**PASSAGE PROVIDED**

- - -

Each stage adds more features and capabilities, but even at its most basic (the skateboard), the product is usable and delivers value to the customer. This progression demonstrates the essence of the MVP approach: start small, validate, and improve incrementally, ensuring at each step that the product is providing real value to its users.

Of his famous skateboard analogy, Kniberg writes “In product development, one of the first things you should do (after describing what problem you are trying to solve for whom) is to identify your skateboard-equivalent.” He continues, “Think of the skateboard as a metaphor for the smallest thing you can put in the hands of real users, and get real feedback.”

The benefits of a minimum viable product

Exploring the benefits of an MVP reveals a strategic approach that goes beyond mere cost savings and speed to market. It’s about smart, customer-focused development, where each iteration brings a product closer to the heart of what users want. Here are the several benefits of building an MVP:

Validate product hypotheses

MVPs offer a direct way to test hypotheses. By focusing on building core features, an MVP helps to validate the market’s response to a product. This process helps founders refine their business model with real-world insights rather than assumptions.

Minimize capital investment

Developing an MVP requires less capital than launching a fully developed final product. This approach aligns with the lean startup methodology, emphasizing the importance of using just enough features to map the concept without overextending resources. It allows startups to allocate their budget more effectively and mitigate financial risks.

Secure investor confidence and funding

Presenting a well-developed MVP often proves crucial in attracting investor interest and raising venture capital funding. Demonstrating a functional MVP helps angel investors and venture capitalists visualize the potential of a business idea, making it easier to secure startup funding. This approach offers tangible evidence of a startup’s capabilities and the viability of its business model.

Refine towards product-market fit

Refining towards product-market fit is a dynamic process, and an MVP is an ideal tool for this. It enables startups to align their product closely with market needs based on user feedback. This iterative process ensures that the final product resonates well with its target audience, increasing the likelihood of success.

- - -

**RECORD SET**
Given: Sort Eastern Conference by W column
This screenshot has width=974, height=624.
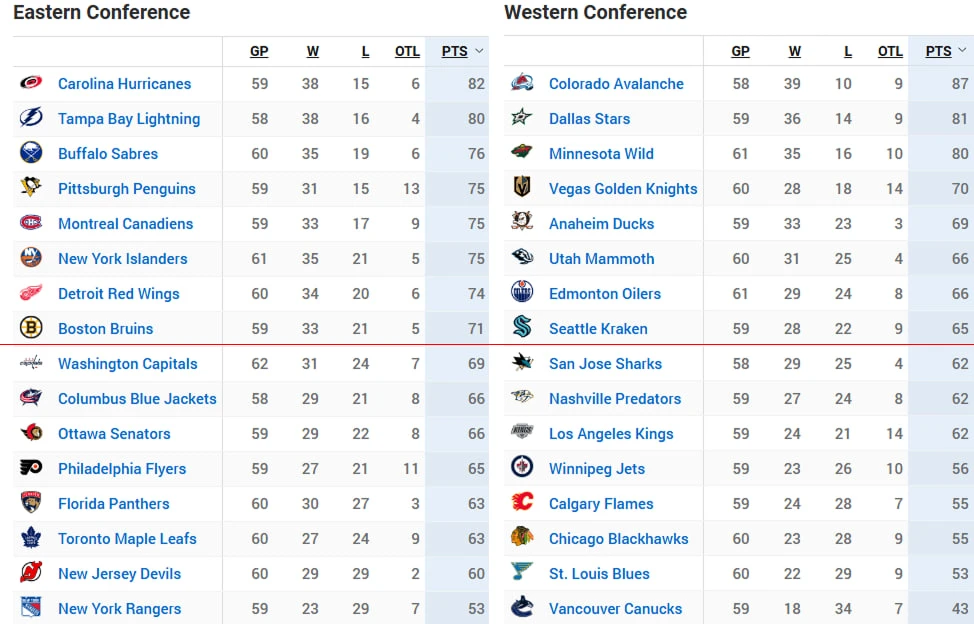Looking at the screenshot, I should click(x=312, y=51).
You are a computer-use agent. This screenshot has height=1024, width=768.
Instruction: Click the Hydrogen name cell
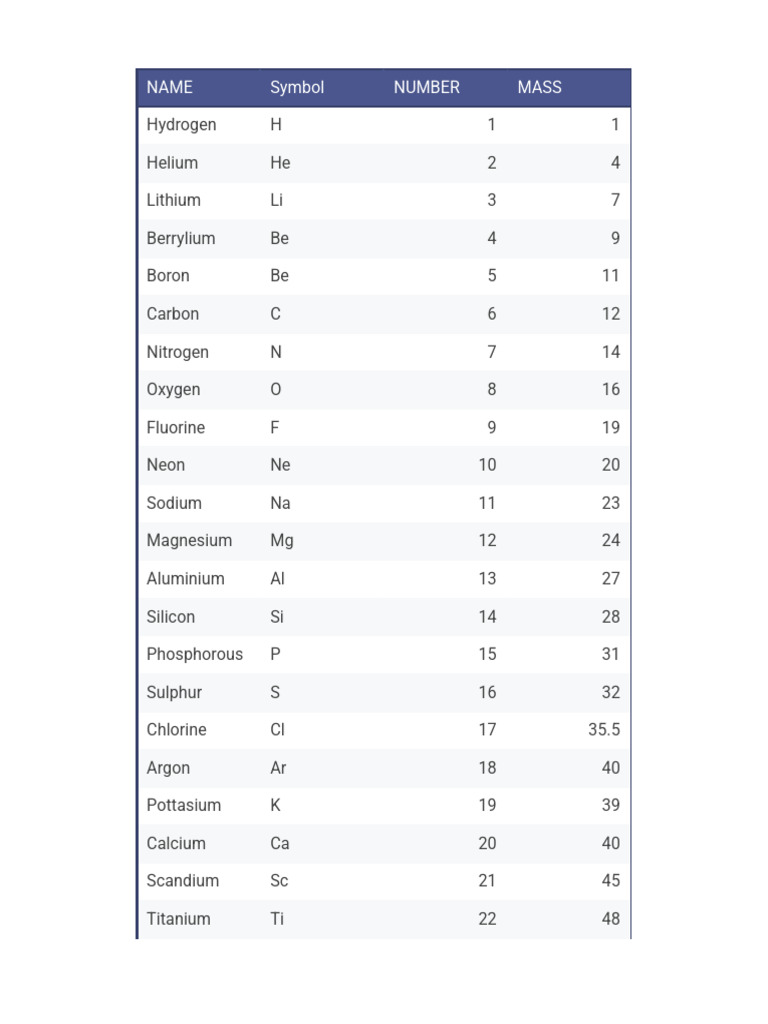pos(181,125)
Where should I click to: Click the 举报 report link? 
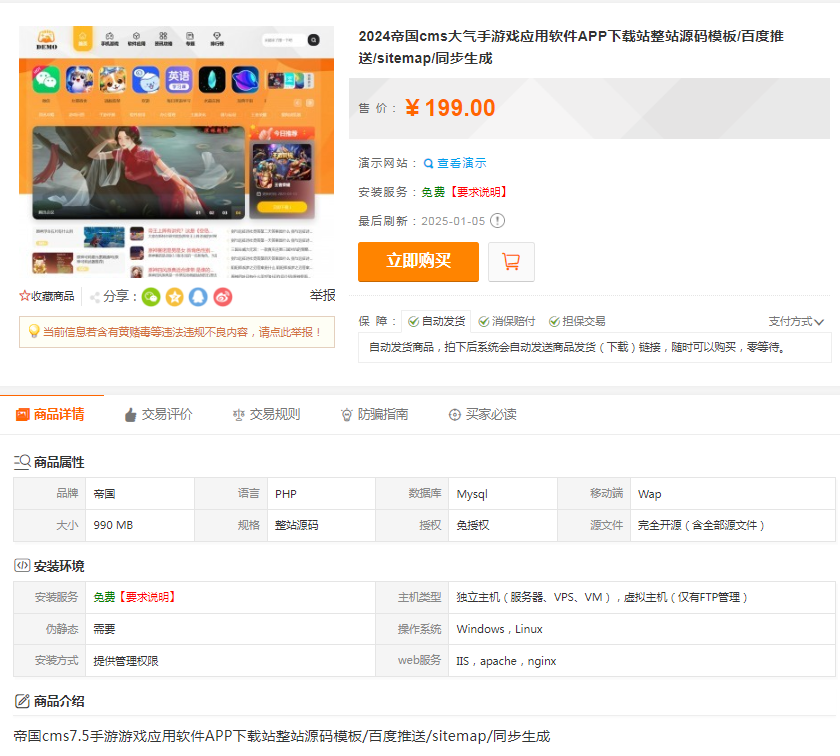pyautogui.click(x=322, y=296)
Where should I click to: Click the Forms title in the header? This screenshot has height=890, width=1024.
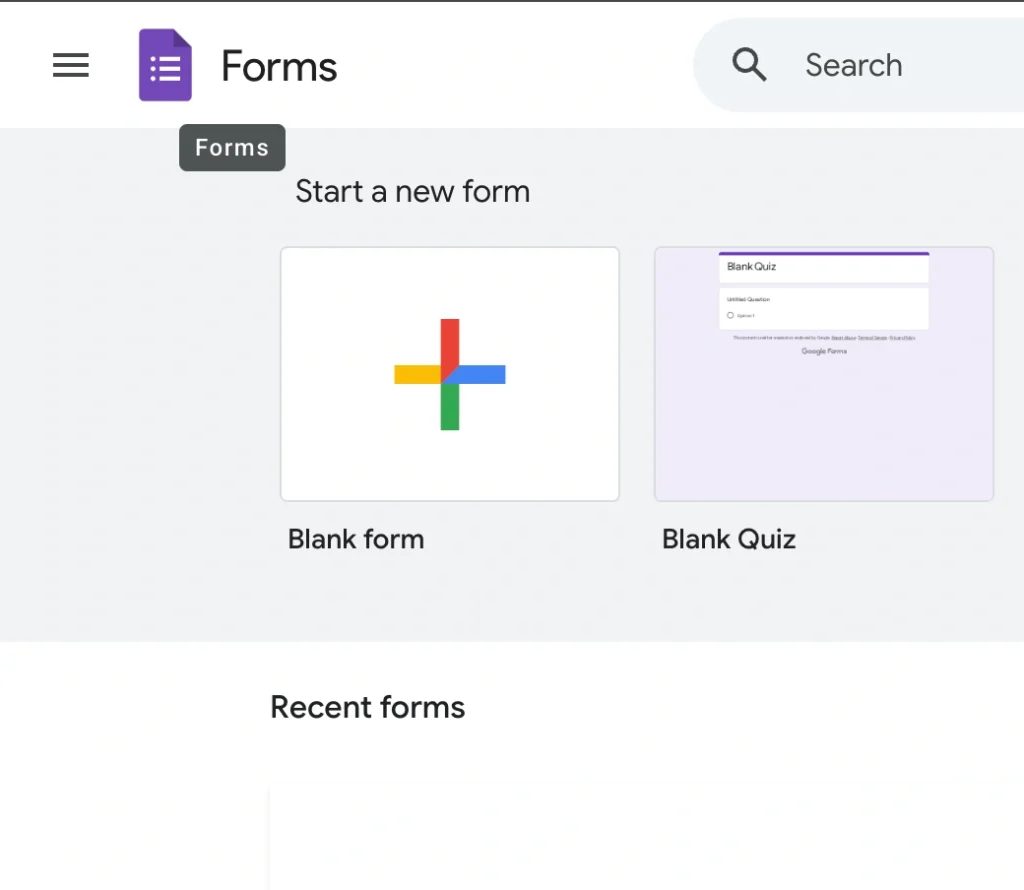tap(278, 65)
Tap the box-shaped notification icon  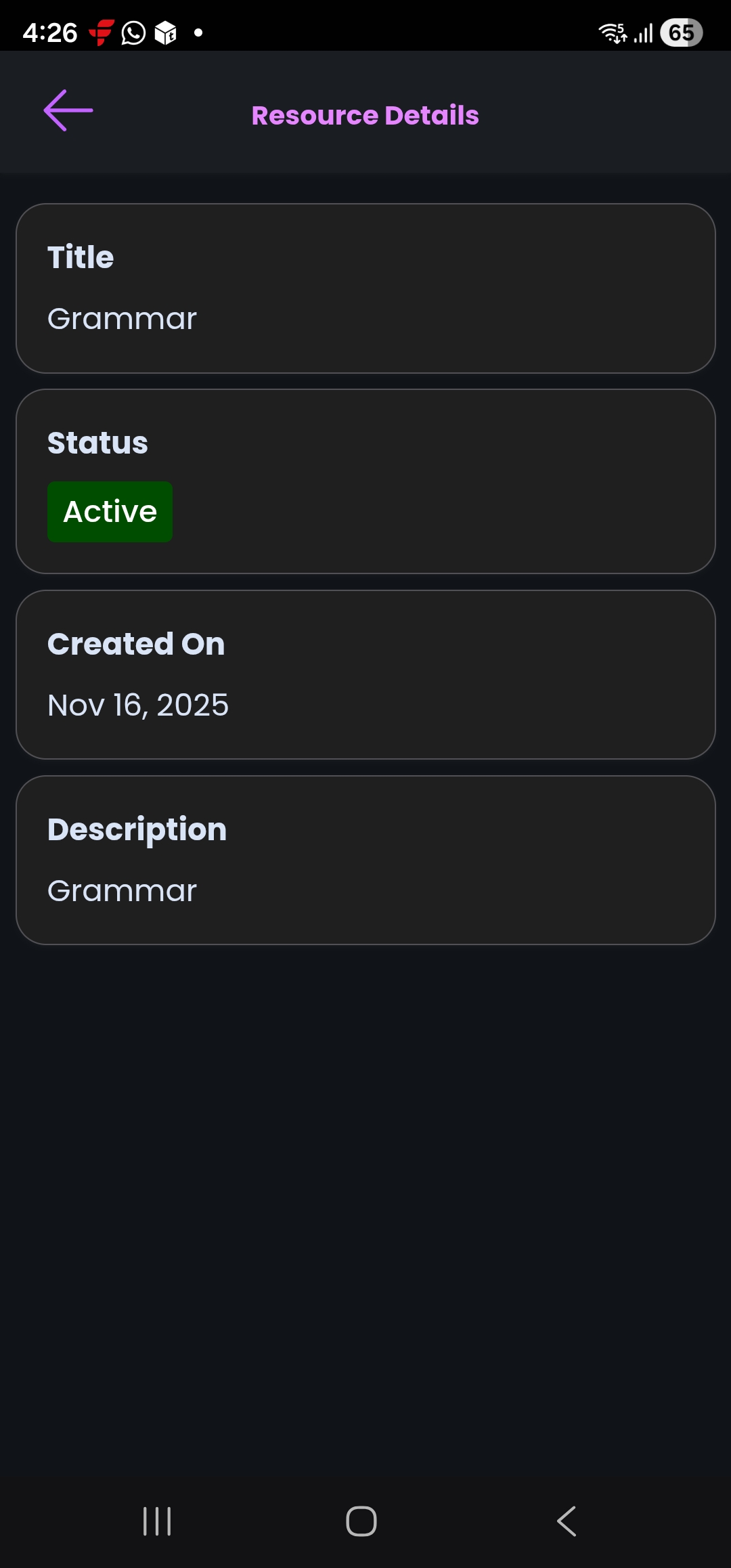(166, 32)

- - -

**OBJECTIVE 1**
Answer these questions about the passage on minimum viable products.
(a) According to Kniberg, what is the skateboard a metaphor for?
(b) Which methodology does developing an MVP align with?
(c) Who does a functional MVP help to visualize the potential of a business idea?
**OBJECTIVE 2**
Rewrite a part of the passage on minimum viable products with "lean startup methodology" changed to "agile development philosophy". Begin at the words "Developing an MVP" and stop after "its business model.".

**RESULT 1**
(a) The smallest thing you can put in the hands of real users, and get real feedback.
(b) The lean startup methodology.
(c) Angel investors and venture capitalists.

**RESULT 2**
Developing an MVP requires less capital than launching a fully developed final product. This approach aligns with the agile development philosophy, emphasizing the importance of using just enough features to map the concept without overextending resources. It allows startups to allocate their budget more effectively and mitigate financial risks.

Secure investor confidence and funding

Presenting a well-developed MVP often proves crucial in attracting investor interest and raising venture capital funding. Demonstrating a functional MVP helps angel investors and venture capitalists visualize the potential of a business idea, making it easier to secure startup funding. This approach offers tangible evidence of a startup’s capabilities and the viability of its business model.